Introduce New Material
Begin by posting a set of sentence prompts as a means of review and quick assessment of students’ understanding of concepts already covered. Review the characteristics and structure of viruses. After spending about 3 minutes reviewing and coaching students to do more of the teaching in their responses than you by using inquiry-based questioning, tell students that "Today we are going to take everything that we've learned about viruses and apply it to the art of writing poetry."
Ask students if, by a show of hands who has heard of Haiku. If any hands raise, select a student to tell me one thing that they know about Haiku and use this process until several students with a raised hand has an opportunity to share. Base on their input, quickly make a formative assessment of students’ knowledge about Haiku poetry and adjust the introduction to Haiku writing based on the accuracy of the comments made by students in the group.
Briefly explain Haiku Writing. I use LCD projection so that my visual learners are able to understand my expectations of the assignment. Explain that today’s assignment involves writing a Haiku about viruses. Emphasize that Haiku typically focuses on nature and keen observations. Ask them if this sounds familiar. Listen to student responses to see if students make the connection that this sounds like what, we as scientists do, as well.

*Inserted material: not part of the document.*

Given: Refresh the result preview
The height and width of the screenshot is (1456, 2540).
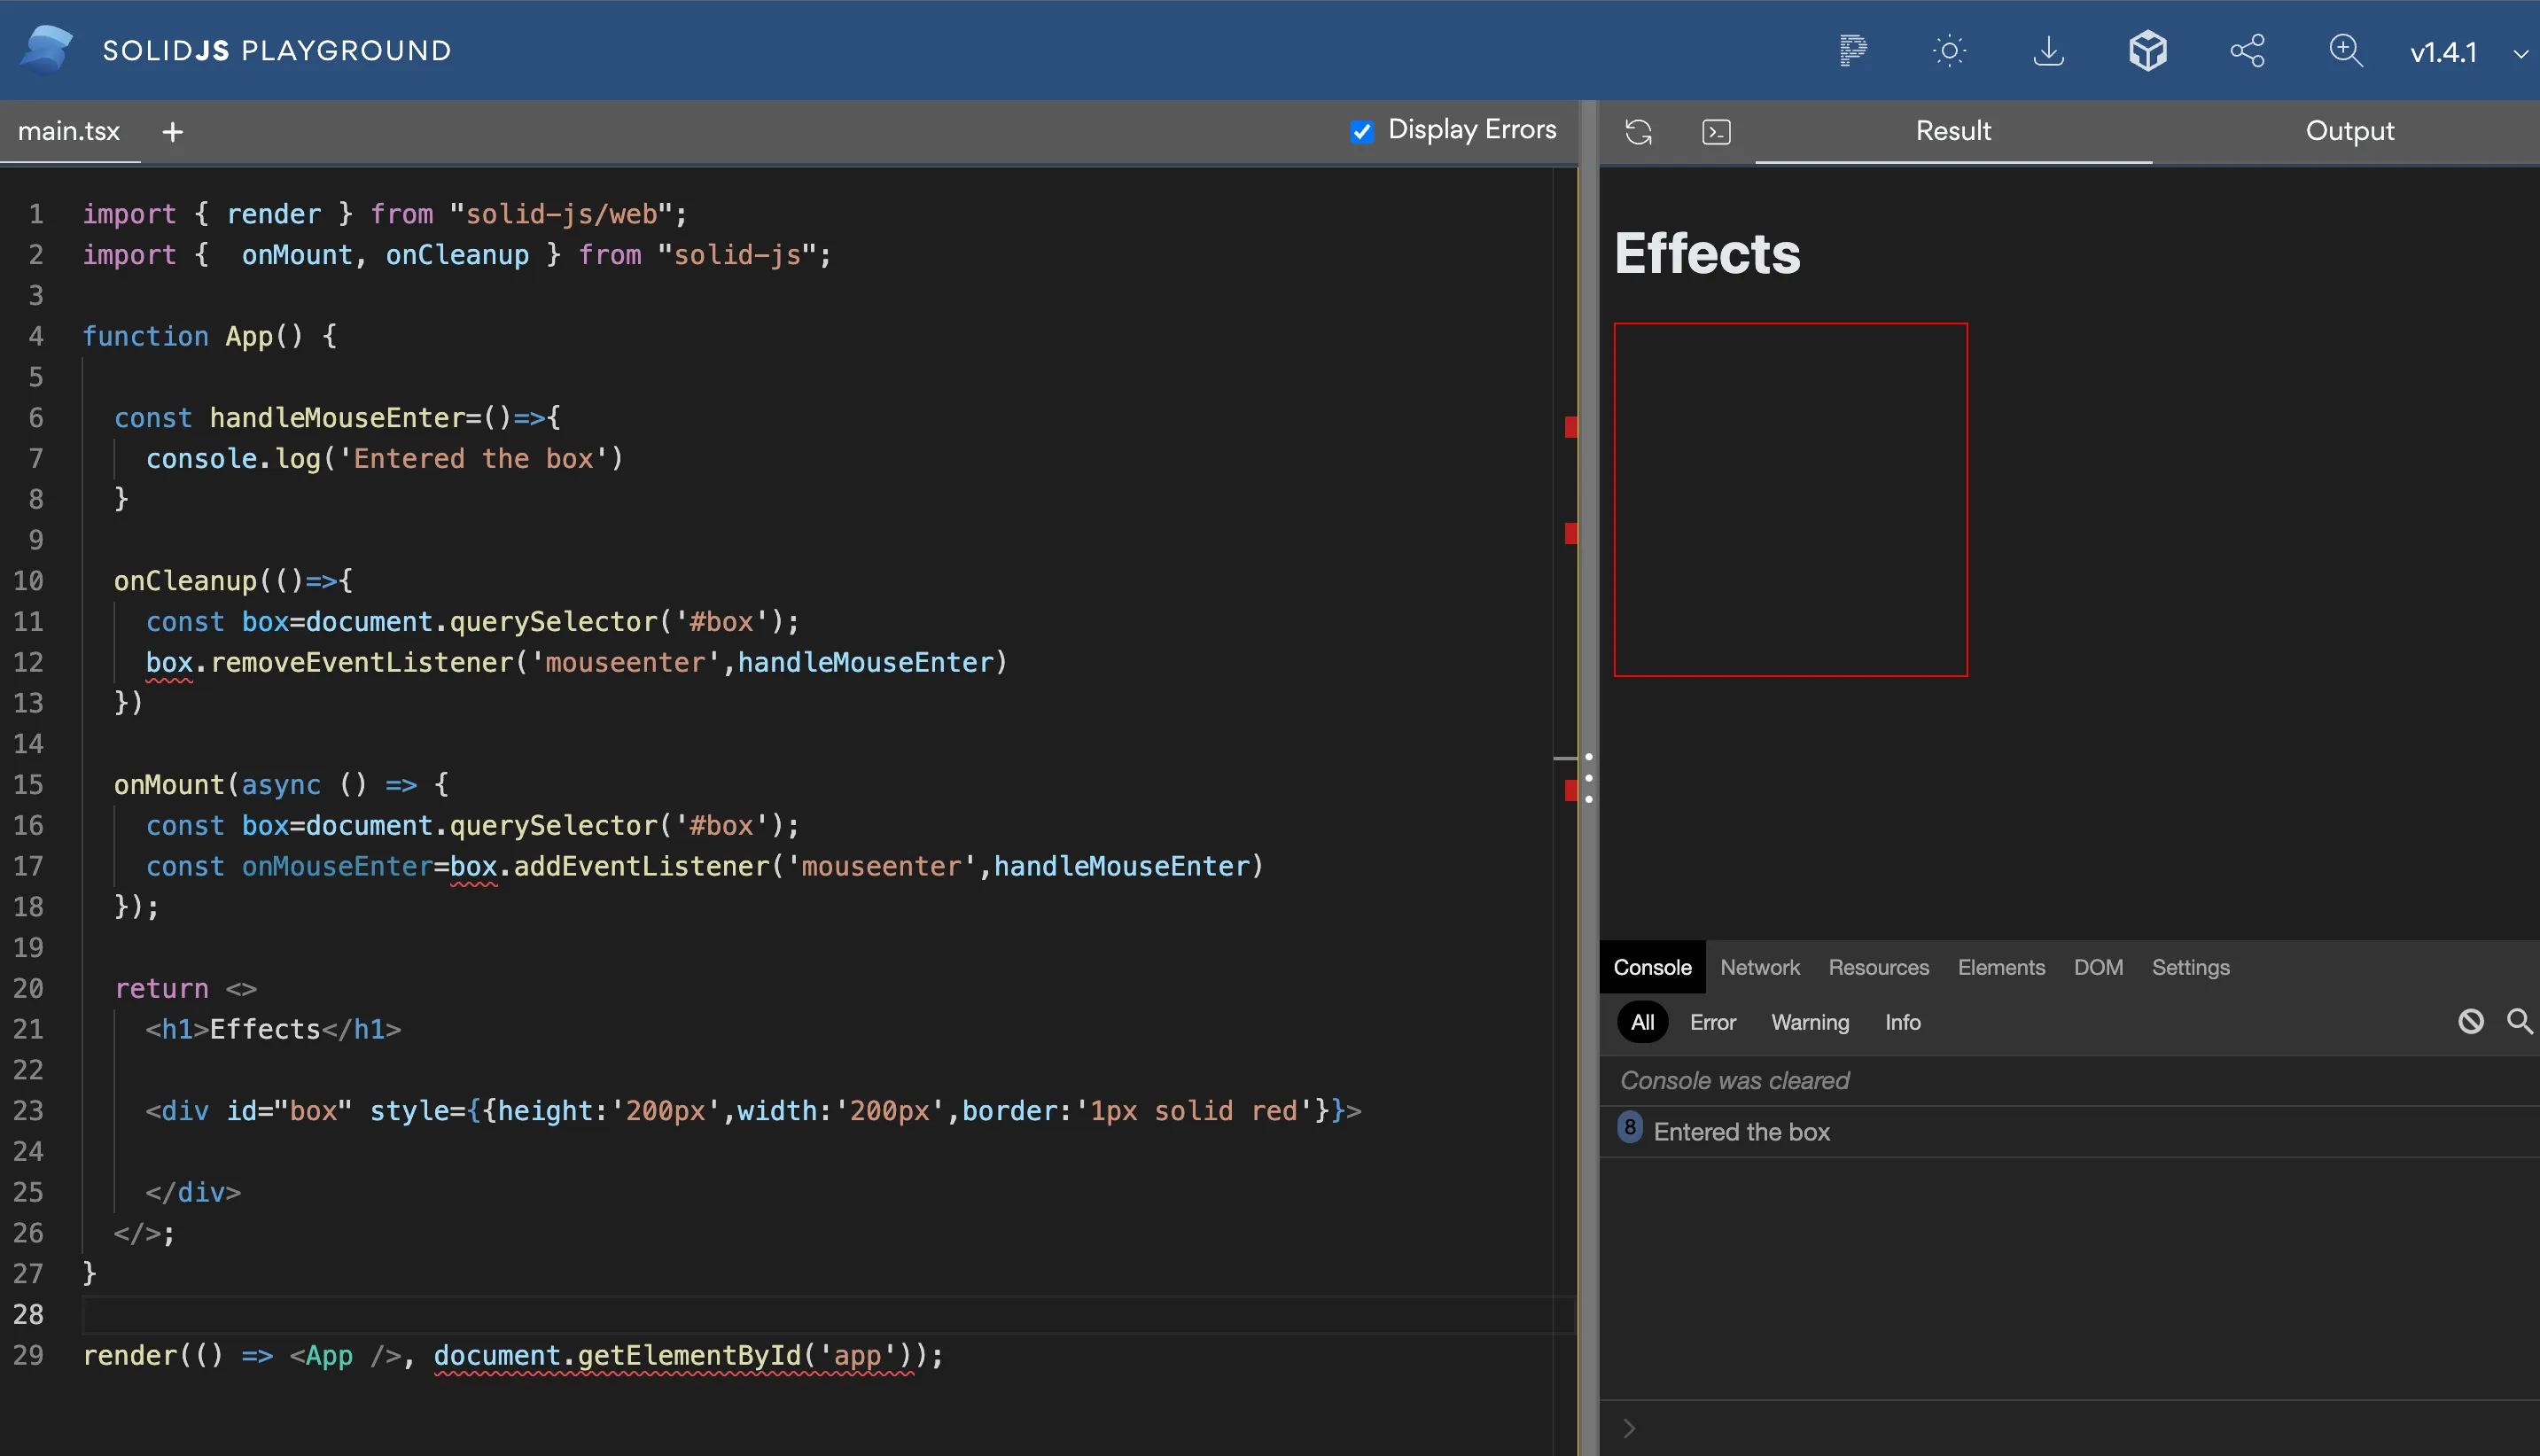Looking at the screenshot, I should [1639, 131].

*I use the writing of poetry in this lesson so that students are able to see the creative side of science. It is important that students are able to see that science is creative because you need creativity to solve problems, which is the heart of science! I specifically use Haiku's because it is a short and simple format (5-7-5) that every learner can comprehend.

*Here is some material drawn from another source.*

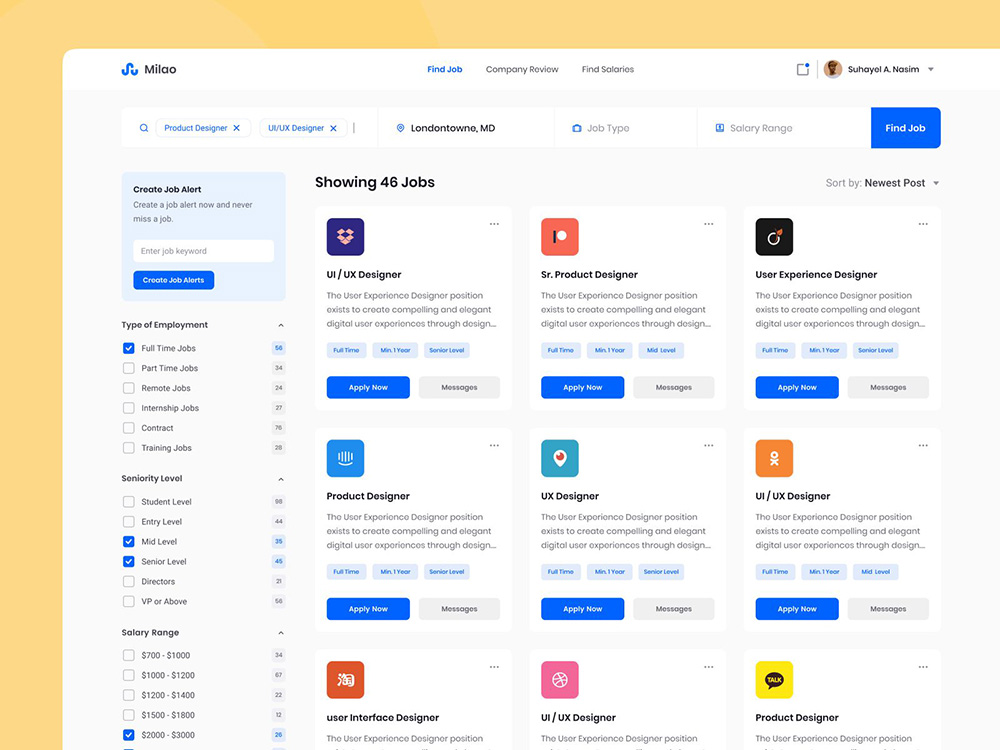
Task: Open three-dot menu on User Experience Designer card
Action: coord(923,224)
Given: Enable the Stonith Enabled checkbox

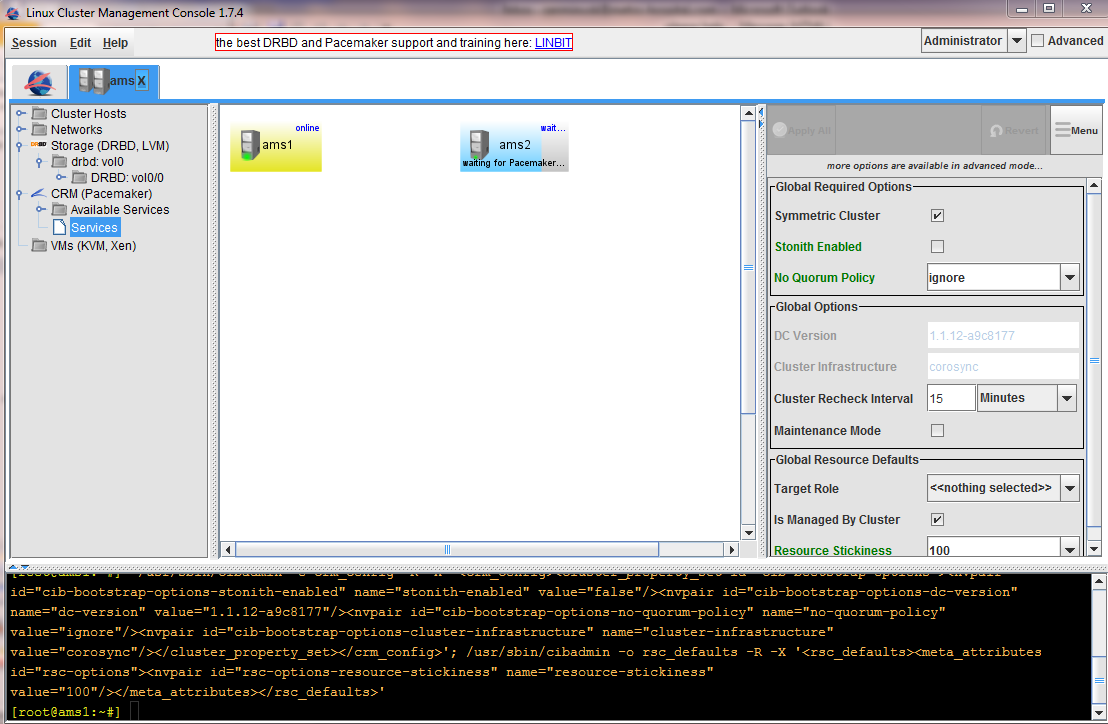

Give students a few tips for writing Haiku and provide explicit instruction about how the Haiku poem should be completed. Model how students can identify the number of syllables in a word. Share and project the rubric so that students are able to clearly understand how the grade for the assignment is derived.
After going over the rubric, model writing a Haiku poem. Instead of modeling using a pre-written poem, I ask students to give me an unrelated science topic about which to write. The point of not using a pre-written Haiku is that by creating the poem in the moment as a think-aloud activity allows students to observe how easily the poem can be crafted, which helps alleviate some of the anxiety some students might have about writing a poem. Because they see me work through the process, they are more confident of their ability to do the same.
Students are provided paper, colored pencils and markers and instructed to write a 2 stanza Haiku with an illustration. Emphasize that the art is not the focus, but the accuracy of the information presented in the Haiku format. This releases non-artistic students from the anxiety they sometimes get when asked to draw anything. But, requiring students to add an illustration or color encourages all the students to reflect on how choosing to depict their work connects to the content of the Haiku they have written.
This colorful student work displays students' understanding of the characteristics of viruses, which I can use a a summative assessment. BONUS: I now have student work products that I can display in my classroom. Yea!!
Hold an “open mic” session and students will present their haiku poems to the class. Before students share their work, establish the behavior expectations for how we will respectfully listen to others as they present:
- We listen and do not talk while peers are speaking.
- We will acknowledge and affirm the presenter’s effort by snapping our fingers after (s)he reads the poem.
- We will refrain from commenting on others’ work.
- We acknowledge that we share our work to practice our public speaking skills not to critique.
It is important to establish the behavior expectation in order to create an environment in which students feel safe sharing their work.
I think it is okay to read poems for those students who are really uncomfortable presenting in front of the group. I do this because for some 9th graders, presenting their work makes them feel very vulnerable and easily embarrassed, especially this early in the semester. As their work is read, model how to share with a group and hopefully convince reluctant presenters to keep working toward being able to do the same as the semester continues.